L’affaire a débuté lors d’un contrôle de routine au poste de Cantene, où l’interpellation d’une ressortissante étrangère a mis le feu aux poudres. Cette dernière détenait des documents d’état civil de la mairie de Kaour datant de 2009, dont l’authenticité a immédiatement été suspectée. Lors de son audition, elle a avoué avoir acquis ces pièces contre la somme de 20 000 FCFA par le biais d’un agent municipal de Niaguis, agissant en connivence avec le responsable de l’état civil de Kaour.
L’enquête a rapidement pris de l’ampleur grâce à l’exploitation des téléphones saisis, révélant une organisation tentaculaire impliquant plusieurs officiers et agents administratifs. Un démarcheur résidant à Ziguinchor a été arrêté en possession d’une quantité impressionnante de données fictives liées aux mairies de Kaour, Niaguis, Ziguinchor, Enampore et Djouloulou. Les perquisitions ont également permis de découvrir de nombreux certificats de nationalité et des casiers judiciaires falsifiés.

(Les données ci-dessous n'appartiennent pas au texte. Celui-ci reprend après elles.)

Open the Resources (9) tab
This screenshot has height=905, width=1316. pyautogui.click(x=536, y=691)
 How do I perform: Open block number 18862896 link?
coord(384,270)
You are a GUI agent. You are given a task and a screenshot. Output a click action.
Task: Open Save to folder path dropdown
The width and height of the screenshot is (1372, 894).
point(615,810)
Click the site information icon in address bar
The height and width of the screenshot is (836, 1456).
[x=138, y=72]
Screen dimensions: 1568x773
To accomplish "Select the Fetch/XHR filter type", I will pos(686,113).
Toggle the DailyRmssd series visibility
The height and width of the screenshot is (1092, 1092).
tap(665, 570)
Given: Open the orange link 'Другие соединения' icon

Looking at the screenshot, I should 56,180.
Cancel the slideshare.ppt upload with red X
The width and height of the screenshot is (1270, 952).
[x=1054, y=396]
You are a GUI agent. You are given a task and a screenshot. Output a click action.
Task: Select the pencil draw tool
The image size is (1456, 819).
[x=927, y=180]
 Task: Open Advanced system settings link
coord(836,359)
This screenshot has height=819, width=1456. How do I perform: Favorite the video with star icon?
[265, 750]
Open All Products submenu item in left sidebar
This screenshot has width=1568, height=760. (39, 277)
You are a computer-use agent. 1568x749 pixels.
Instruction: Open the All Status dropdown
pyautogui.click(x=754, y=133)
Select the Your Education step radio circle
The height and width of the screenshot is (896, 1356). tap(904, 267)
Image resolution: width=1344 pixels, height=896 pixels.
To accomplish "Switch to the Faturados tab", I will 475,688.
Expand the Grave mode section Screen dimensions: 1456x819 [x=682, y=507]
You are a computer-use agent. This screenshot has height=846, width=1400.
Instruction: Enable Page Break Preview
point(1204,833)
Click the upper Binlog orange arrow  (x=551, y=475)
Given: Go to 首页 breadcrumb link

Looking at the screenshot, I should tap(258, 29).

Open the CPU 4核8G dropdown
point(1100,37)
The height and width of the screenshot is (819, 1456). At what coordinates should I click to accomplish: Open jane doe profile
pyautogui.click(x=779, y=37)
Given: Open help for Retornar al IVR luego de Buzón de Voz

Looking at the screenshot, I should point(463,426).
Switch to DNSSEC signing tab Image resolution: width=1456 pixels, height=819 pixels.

Les agents impliqués sont passés aux aveux, détaillant un système où les tarifs variaient entre 6 000 et 250 000 FCFA selon le profil du client et l’ancienneté de l’acte. Pour contourner la légalité, le réseau employait des méthodes sophistiquées comme l’usage de registres parallèles, l’attribution de numéros officiels fictifs, l’exploitation d’espaces vides dans les registres clôturés ou encore la falsification de références pour substituer des identités au profit de ressortissants étrangers.
Alors que les investigations se poursuivent, la Police nationale réaffirme sa mobilisation pour la sécurité publique et rappelle à la population qu’un numéro vert, le 800 00 17 00, reste disponible pour tout signalement.